View Full Version : sorting by drop down...

03-24-2004, 05:24 AM
can anyone please teach me how to do this kind of thing?


As you can see, theres a dropdown... and when you choose one in the drop down, it shows the articles that matches the category...

Im trying to do the same but with not news articles but fanarts...

I only have this so far..
(this is fanart.php)

$sql = mysql_query('SELECT DISTINCT artist FROM site_fanartsindex');

for ($x = 0; $x < mysql_num_rows($sql); $ex++)
$row3 = mysql_fetch_array($sql);
$artist = $row['artist'];
$showartist .= "<option value=fanartartist.php?artist={$artist}>$artist</option>";

echo "
<select class="form" onchange="window.open(this.options[this.selectedIndex].value,'_self')" size="1" name="page">
<option value="#">ARTIST</option>
<option value="#">-----------------------------</option>

then in fanartist.php

$sql = mysql_query("SELECT * FROM site_fanartsindex WHERE artist=$artist");

ECHO "STUFF HERE, got this part done, this is the easy one ^^ "

basically, can anyone provide more "lectures", fixes and stuff.
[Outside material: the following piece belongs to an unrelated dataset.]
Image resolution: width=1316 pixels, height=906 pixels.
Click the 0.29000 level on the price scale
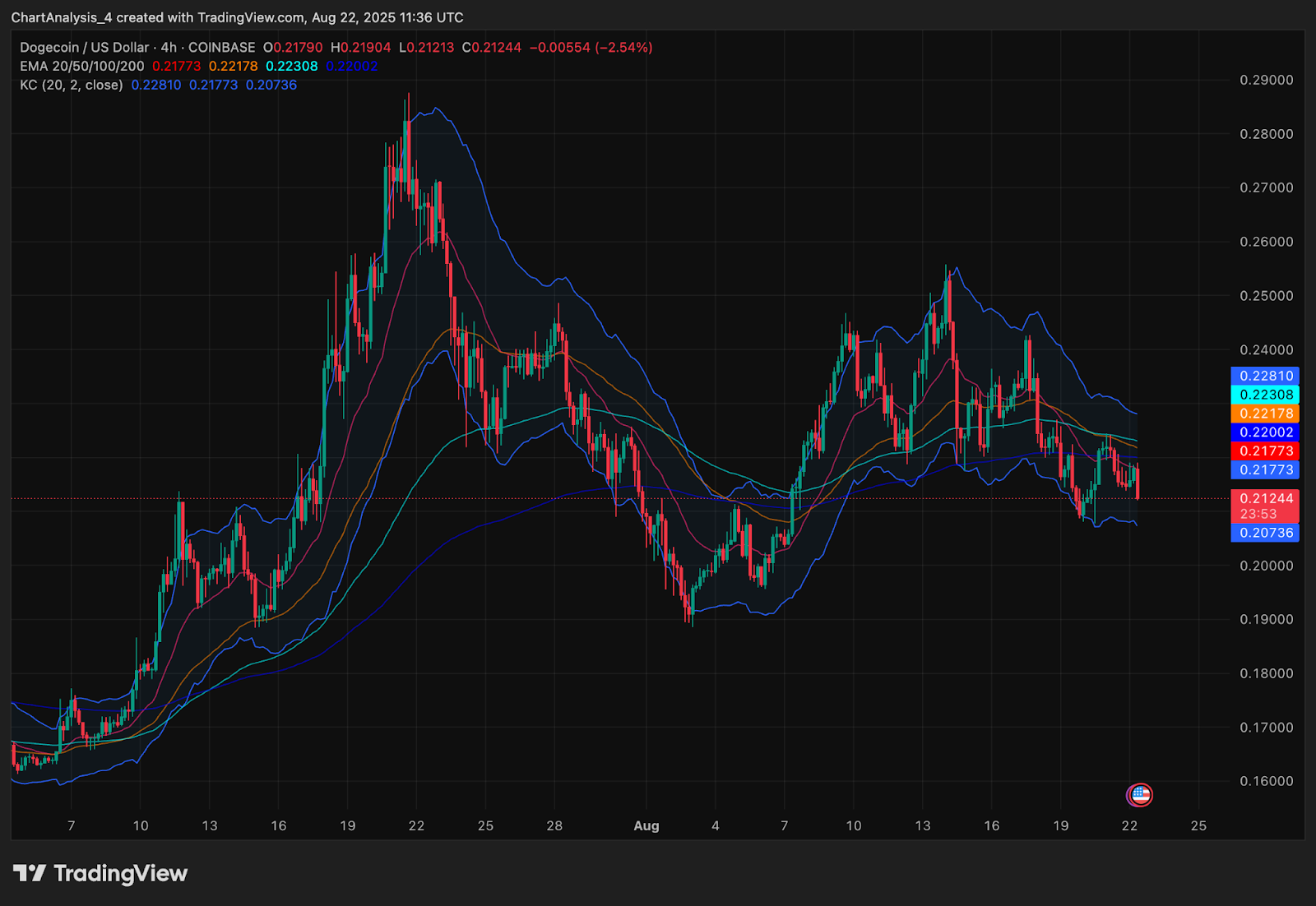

I have never tested the code and I DOUBT it will work.


03-24-2004, 07:00 PM
IF you don't have globals on, you'll need to put $_POST['artist'].

But, actually it looks like you've named the jumpmenu 'page' - Therefore you'd have to use:

$page = $_POST['page'];

$sql = mysql_query("SELECT * FROM site_fanartsindex WHERE artist = 'page'");

Remember the option value is whatever you're assigning to the 'name' variable.
Remember that:

<option value="#">ARTIST</option>

There, as far as values are concerned, ARTIST is merely output to the browser, it's the 'value="#"' bit that counts.